- City: Zoetermeer, Netherlands
- League: BeNe League
- Founded: 2010
- Home arena: Silverdome
- Colours: Black, yellow, white
- Head coach: Marc Visschers
- Website: zoetermeerpanters.nl

= Zoetermeer Panthers =

Zoetermeer Panthers are a professional ice hockey team, playing most seasons in the Eredivisie, the Dutch professional, top-level hockey league. They play in the Silverdome, an ice sports facility in Zoetermeer, Netherlands.
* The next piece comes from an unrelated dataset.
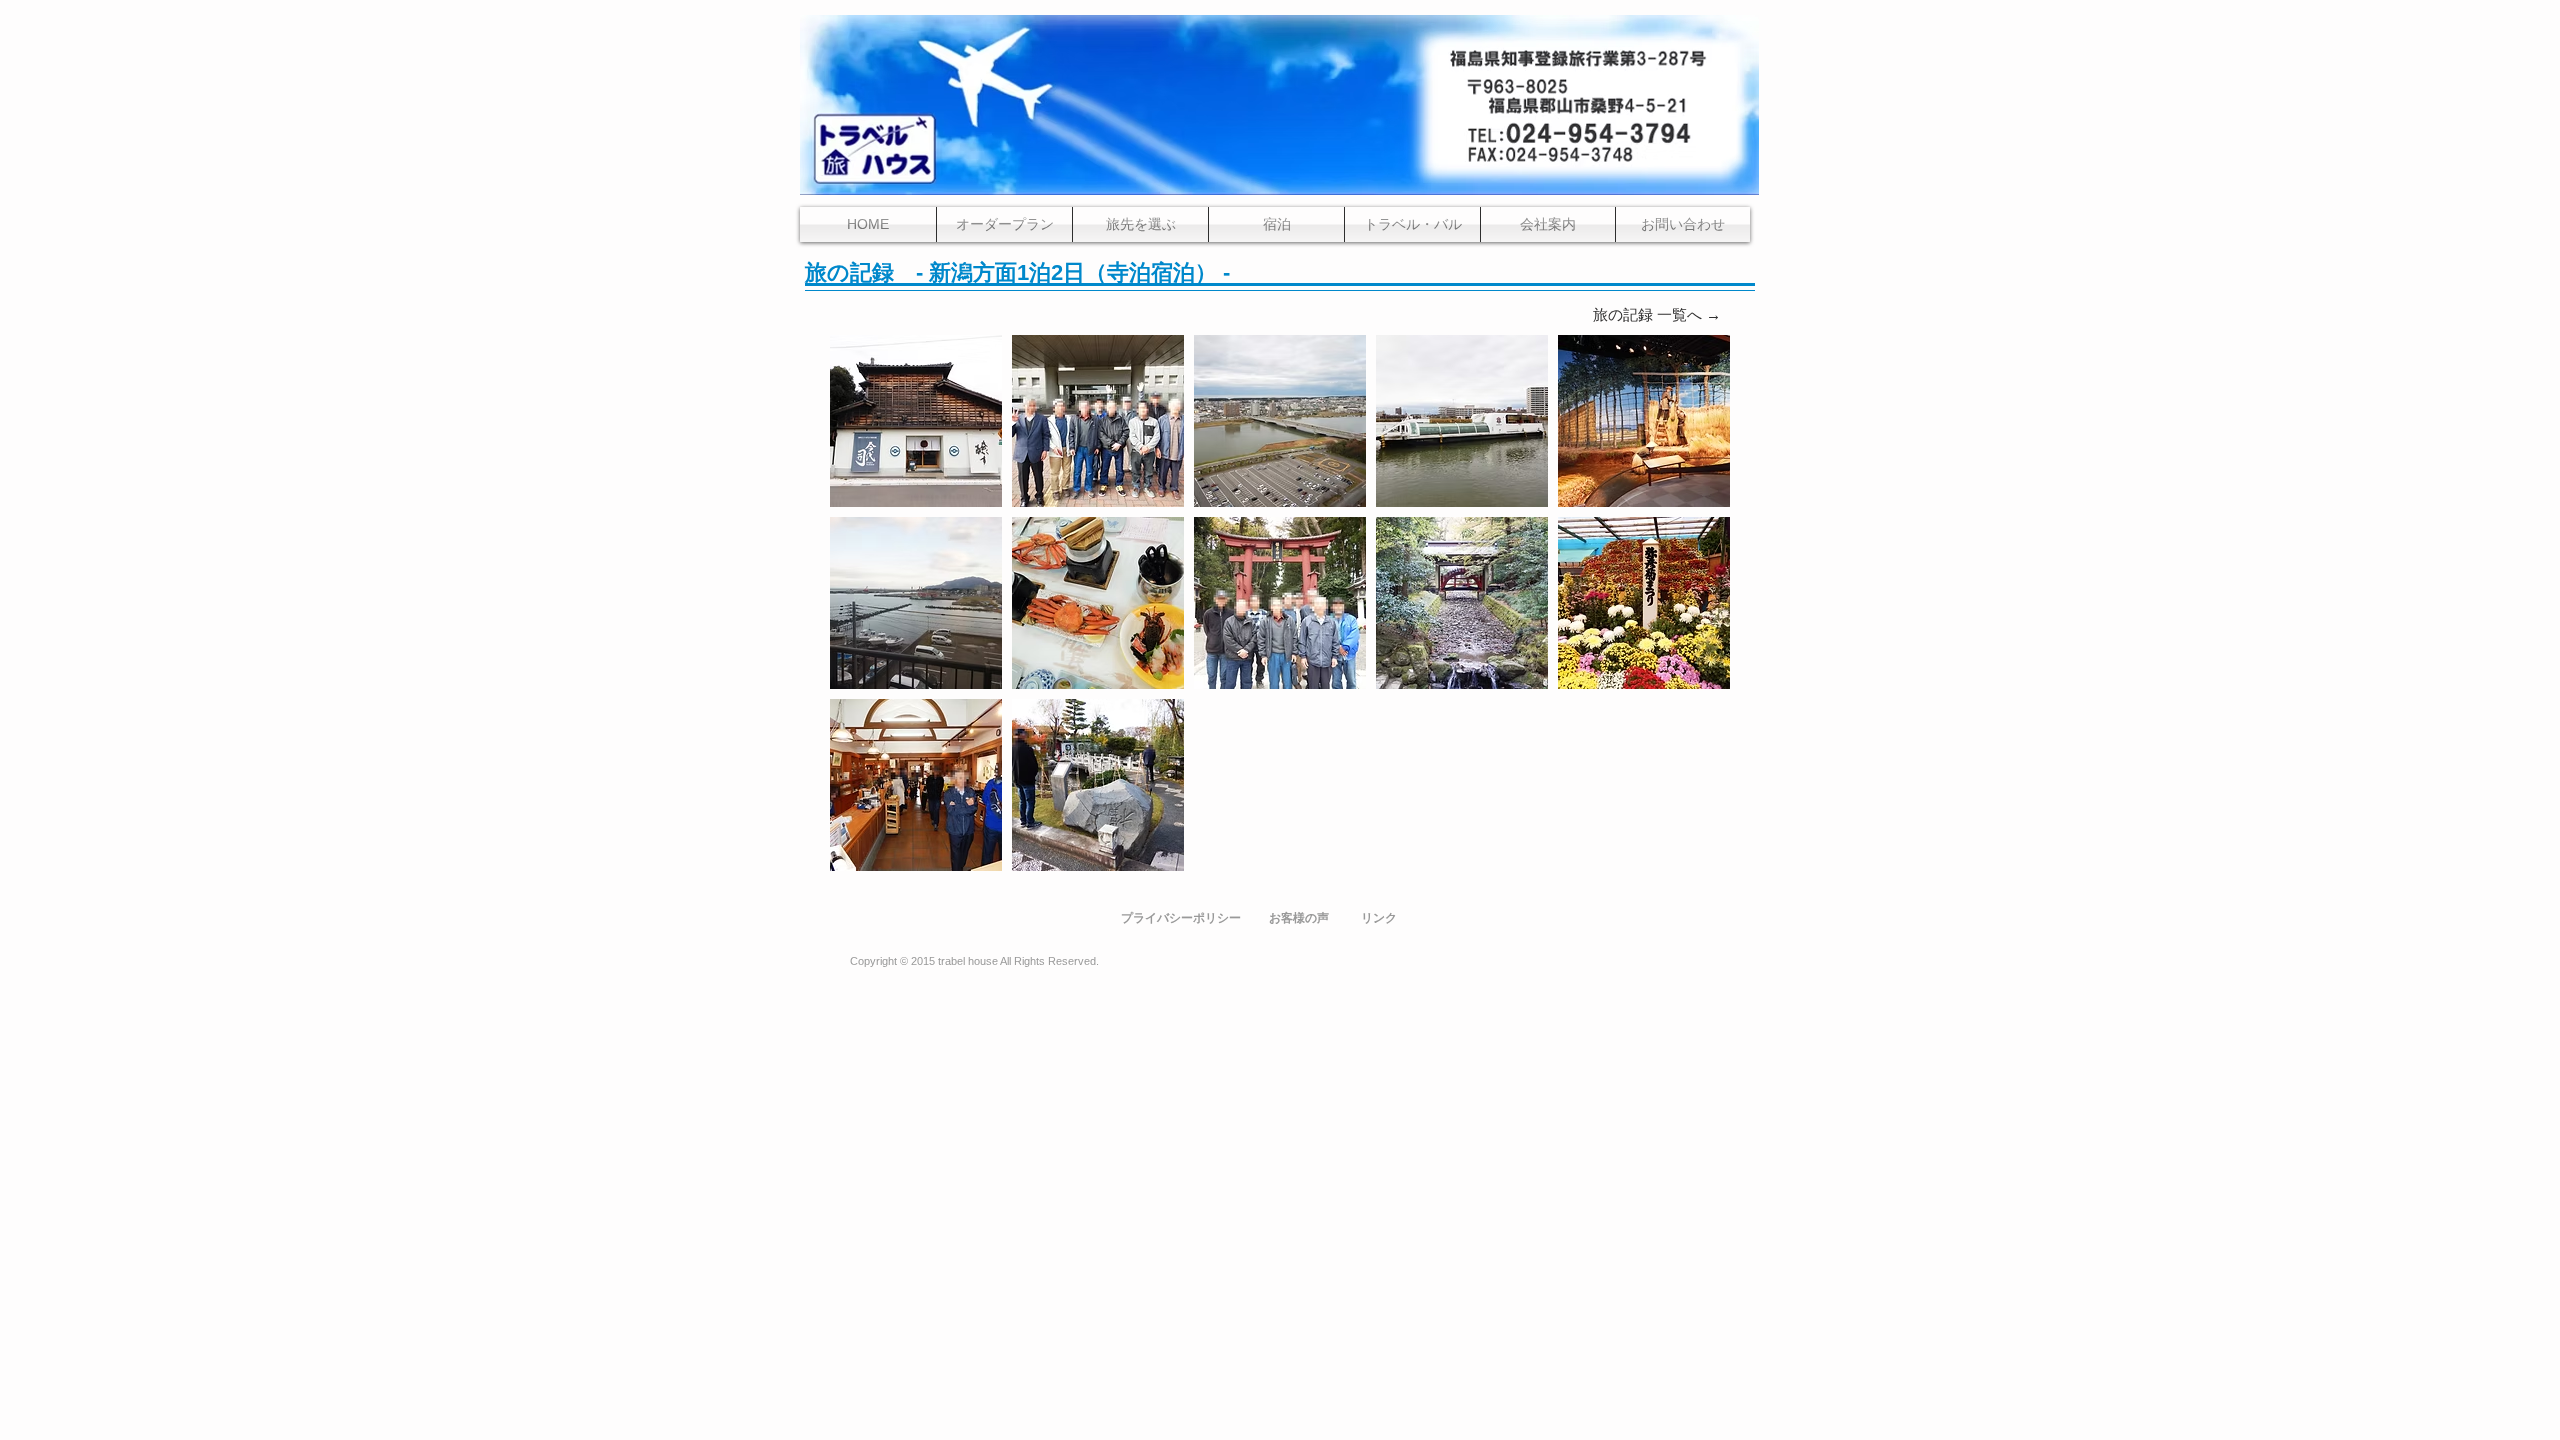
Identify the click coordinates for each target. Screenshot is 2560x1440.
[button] (916, 421)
They began play for the 2010–2011 season in the Dutch Bekercompetitie, the league leading up to the National Cup championship game. On November 26 the club announced that they would withdraw from the Eredivisie, effective immediately, due to lack of sponsors and poor attendance figures.

==Season results==
Note: GP = Games played, W = Wins, OTW = Overtime Wins, OTL = Overtime Losses, L = Losses, GF = Goals for, GA = Goals against, Pts = Points

| Season | GP | W | OTW | OTL | L | GF | GA | Pts | Finish | Playoffs |
| 2010–11 | 12 | 4 | 1 | 3 | 4 | 44 | 51 | 17 | --, Eredivisie | --- |

==Squad 2018-2019==
===Goalies===

- #1 Simon Schneider
- #35 Fabian Schotel
- #37 Casper Swart

===Defence===
- #41 Adam Blanchette
- #9 Johnny Ebregt
- #7 Adam Gebara
- #10 Wesley Hendriks
- #2 Travis Martell
- #26 Michael van Rijswijk
- #20 Dax van de Velden
- #24 Jeff Winchester
- #14 Nick van Zon

===Forwards===
- #23 Scott van den Elskamp
- #11 Terry Harrison
- #21 Marcel Kars
- #22 Marc LeFebvre
- #3 Joey Oosterveld
- #94 Andrew Schembri
- #71 Mike Smietana
- #61 Danny Stempher
- #19 Joy Turpijn
- #27 Pascal van de Velde

==PWA Silverdome==
PWA Silverdome is an arena in Zoetermeer, Netherlands and is the home stadium of the Zoetermeer Panthers. It opened in 2002 and holds 3,500 people; it is primarily used for ice hockey.